Methods: We retrospective enrolled a total of 216 BI-RADS 4 patients MRI and clinical information. We extracted 3474 radiomics features from dynamic contrast-enhanced (DCE), T2 weighted images (T2WI), and diffusion-weighted imaging (DWI) MRI images. LASSO and logistic regression were used to select features and build radiomic models based on different sequences combinations. We built eight radiomic models which were based on DCE, DWI, T2WI, DCE+DWI, DCE+T2WI, DWI+T2WI, DCE+DWI+T2WI, and a clinical predictive model built based on the visual assessment of radiologists. A nomogram was constructed with the best radiomic signature combined with patient characteristics. The calibration curves for the radiomic signature and nomogram were conducted, combined with the Hosmer-Lemeshow test.

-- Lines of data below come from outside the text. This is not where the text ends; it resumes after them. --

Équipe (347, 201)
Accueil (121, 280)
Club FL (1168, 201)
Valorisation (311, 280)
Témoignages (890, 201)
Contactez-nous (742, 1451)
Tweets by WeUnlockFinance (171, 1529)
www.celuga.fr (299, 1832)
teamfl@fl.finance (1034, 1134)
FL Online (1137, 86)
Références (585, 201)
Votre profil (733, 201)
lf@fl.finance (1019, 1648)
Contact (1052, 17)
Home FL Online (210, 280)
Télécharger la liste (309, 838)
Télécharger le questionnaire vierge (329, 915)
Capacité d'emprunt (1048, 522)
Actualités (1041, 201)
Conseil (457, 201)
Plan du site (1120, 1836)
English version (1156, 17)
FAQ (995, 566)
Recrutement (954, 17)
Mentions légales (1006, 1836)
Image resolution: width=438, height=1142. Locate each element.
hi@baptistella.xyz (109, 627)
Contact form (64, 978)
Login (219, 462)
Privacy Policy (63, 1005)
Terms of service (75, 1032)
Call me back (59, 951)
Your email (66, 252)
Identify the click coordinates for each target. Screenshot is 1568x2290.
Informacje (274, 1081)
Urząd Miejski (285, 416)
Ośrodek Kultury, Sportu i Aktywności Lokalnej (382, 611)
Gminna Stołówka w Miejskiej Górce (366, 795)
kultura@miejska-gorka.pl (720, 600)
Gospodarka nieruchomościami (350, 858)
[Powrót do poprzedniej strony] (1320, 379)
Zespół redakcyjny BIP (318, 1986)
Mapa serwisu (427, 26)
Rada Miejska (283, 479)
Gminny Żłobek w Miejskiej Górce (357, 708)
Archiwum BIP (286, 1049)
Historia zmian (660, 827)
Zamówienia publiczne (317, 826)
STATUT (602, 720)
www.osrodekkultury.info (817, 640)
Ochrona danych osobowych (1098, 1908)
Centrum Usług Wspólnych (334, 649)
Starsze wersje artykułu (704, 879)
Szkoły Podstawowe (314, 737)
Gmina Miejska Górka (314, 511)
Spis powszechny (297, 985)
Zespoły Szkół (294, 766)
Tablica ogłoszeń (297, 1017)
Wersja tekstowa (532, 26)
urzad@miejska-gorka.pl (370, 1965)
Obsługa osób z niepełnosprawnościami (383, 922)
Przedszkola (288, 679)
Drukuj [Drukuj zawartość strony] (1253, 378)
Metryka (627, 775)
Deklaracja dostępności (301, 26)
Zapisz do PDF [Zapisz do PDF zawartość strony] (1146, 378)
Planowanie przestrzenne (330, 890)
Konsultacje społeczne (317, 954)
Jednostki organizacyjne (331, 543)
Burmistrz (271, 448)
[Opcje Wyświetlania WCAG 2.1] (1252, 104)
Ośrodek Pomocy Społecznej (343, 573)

Results: Pearson correlation was used to eliminate 3329 irrelevant features, and then LASSO and logistic regression were used to screen the remaining feature coefficients for each model we built. Finally, 12 related features were obtained in the model which had the best performance. These 12 features were used to build a radiomic model in combination with the actual clinical diagnosis of benign or malignant lesion labels we have obtained. The best model built by 12 features from the 3 sequences has an AUC value of 0.939 (95% CI, 0.884-0.994) and an accuracy of 0.931 in the testing cohort. The sensitivity and specificity of the testing cohort are 0.932 and 0.923. The nomogram has also been verified to have calibration curves with good overlap.
Conclusions: Radiomics is beneficial in the malignancy prediction of BI-RADS 4 breast lesions. The radiomic predictive model built by the combination of DCE, DWI, and T2WI sequences has great application potential.